HOW TO COMPLETE THIS TASK
Determine how many lines of the entries contain "Name". Reply with that number alone.

═════ DATA ═════

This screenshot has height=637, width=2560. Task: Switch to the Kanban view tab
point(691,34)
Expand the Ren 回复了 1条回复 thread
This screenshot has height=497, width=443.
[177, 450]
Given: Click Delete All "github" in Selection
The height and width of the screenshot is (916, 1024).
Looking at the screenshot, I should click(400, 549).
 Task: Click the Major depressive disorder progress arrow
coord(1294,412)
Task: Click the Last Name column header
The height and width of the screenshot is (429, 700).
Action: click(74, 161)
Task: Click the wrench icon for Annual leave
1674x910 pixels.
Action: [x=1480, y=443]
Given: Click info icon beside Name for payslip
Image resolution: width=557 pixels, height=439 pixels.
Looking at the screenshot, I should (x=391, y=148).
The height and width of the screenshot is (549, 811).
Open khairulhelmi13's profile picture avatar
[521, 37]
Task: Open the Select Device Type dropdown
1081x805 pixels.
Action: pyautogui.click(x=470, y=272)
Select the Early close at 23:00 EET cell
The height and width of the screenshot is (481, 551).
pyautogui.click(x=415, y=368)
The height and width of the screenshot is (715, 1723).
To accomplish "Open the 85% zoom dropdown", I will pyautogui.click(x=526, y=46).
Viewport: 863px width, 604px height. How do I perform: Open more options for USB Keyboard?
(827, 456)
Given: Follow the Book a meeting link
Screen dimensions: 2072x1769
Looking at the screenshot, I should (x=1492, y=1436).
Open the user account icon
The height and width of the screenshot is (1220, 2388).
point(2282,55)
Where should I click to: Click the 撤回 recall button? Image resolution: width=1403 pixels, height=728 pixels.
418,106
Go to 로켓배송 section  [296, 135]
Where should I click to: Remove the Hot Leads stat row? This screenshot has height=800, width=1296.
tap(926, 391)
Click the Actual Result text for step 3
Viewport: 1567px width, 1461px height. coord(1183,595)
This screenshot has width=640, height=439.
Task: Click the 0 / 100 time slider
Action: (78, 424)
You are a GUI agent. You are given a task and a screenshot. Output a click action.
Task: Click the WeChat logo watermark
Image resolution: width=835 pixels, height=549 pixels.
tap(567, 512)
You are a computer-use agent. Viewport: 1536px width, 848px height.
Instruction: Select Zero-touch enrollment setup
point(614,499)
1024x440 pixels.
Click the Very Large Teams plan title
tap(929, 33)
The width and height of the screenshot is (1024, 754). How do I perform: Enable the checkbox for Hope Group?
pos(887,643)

═════

EXERCISE ANSWER
2